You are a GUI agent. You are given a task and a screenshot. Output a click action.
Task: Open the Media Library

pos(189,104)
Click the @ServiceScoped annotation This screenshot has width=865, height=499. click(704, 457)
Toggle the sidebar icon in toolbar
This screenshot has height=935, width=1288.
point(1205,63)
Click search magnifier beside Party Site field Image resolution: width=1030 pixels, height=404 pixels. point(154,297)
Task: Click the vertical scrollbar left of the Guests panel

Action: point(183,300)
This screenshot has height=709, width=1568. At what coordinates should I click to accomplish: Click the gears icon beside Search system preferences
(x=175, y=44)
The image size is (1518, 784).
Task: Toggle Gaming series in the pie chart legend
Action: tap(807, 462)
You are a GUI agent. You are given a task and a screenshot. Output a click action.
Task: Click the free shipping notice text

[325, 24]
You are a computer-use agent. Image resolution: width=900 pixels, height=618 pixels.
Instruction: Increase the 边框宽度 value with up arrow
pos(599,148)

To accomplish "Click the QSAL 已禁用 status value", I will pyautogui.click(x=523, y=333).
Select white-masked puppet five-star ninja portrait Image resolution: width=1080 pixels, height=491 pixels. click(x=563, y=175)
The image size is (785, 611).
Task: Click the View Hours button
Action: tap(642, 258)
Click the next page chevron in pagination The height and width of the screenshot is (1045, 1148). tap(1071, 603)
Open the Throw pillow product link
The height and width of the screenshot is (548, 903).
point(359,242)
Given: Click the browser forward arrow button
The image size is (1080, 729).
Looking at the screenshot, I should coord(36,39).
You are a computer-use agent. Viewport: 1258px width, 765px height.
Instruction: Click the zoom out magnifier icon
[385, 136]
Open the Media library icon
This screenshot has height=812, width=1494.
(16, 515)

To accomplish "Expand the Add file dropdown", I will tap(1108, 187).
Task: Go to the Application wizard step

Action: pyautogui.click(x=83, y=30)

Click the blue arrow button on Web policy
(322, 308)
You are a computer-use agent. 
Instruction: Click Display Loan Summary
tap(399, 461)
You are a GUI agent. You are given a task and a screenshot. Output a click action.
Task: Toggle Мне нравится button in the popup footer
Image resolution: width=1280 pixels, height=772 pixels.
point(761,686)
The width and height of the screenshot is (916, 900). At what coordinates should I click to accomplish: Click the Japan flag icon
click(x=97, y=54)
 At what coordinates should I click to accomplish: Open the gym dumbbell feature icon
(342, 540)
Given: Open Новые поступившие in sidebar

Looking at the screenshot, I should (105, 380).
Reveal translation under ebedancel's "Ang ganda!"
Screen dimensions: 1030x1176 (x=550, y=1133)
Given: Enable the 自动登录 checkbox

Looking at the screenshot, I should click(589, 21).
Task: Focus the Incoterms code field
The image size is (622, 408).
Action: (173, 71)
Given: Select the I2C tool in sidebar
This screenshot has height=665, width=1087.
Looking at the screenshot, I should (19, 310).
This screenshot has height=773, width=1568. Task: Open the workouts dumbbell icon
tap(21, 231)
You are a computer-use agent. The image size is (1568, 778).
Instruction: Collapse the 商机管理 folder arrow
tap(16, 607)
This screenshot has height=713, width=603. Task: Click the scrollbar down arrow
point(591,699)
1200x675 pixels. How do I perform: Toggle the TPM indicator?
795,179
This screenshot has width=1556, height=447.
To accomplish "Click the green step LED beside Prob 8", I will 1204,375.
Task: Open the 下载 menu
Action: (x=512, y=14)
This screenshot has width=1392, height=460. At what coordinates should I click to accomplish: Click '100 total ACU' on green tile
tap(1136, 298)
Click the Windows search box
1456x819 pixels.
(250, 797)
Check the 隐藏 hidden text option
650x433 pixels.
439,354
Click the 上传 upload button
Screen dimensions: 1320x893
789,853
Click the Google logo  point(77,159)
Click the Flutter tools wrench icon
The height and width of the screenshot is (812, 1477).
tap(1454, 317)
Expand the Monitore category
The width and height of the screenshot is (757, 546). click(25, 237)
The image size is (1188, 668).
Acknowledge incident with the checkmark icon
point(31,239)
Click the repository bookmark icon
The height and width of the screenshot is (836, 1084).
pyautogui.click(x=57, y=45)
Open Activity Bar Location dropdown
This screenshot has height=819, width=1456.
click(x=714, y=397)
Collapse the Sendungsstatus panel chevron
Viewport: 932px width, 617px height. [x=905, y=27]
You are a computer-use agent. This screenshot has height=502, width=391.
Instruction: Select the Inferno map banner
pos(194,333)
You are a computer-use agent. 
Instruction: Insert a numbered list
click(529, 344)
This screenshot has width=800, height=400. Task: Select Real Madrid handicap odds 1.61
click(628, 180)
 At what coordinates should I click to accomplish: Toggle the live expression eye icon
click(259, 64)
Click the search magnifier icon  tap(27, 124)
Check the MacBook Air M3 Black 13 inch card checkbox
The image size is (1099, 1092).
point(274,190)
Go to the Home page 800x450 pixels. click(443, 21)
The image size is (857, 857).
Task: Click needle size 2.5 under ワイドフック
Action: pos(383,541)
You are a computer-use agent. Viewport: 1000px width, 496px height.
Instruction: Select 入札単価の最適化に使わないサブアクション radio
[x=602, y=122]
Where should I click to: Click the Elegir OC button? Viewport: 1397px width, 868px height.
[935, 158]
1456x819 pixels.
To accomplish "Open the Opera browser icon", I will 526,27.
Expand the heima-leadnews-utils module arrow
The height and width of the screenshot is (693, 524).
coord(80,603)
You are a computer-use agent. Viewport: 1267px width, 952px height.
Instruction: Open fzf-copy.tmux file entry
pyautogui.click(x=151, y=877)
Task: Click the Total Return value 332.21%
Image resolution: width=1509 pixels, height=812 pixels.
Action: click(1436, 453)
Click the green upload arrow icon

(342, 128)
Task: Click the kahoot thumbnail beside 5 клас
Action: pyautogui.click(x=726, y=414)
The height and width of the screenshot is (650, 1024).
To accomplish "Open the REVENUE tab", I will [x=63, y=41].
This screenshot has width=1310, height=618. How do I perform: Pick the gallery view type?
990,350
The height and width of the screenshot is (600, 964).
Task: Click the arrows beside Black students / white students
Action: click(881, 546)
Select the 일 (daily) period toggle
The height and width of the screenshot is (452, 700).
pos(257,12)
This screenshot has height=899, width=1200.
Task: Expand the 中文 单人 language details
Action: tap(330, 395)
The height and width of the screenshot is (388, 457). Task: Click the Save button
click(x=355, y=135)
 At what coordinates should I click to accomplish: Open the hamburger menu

________

▸ **What you need to do**:
Rescale the records from their beginning through the line that contains "pos(189,104)", including that line. Write all those lines out again, requests included, with every coordinate in the answers multiplied by 0.3 and rounded to the nearest whole number, halves rounded up.

▸ **The result**:
You are a GUI agent. You are given a task and a screenshot. Output a click action.
Task: Open the Media Library

pos(57,31)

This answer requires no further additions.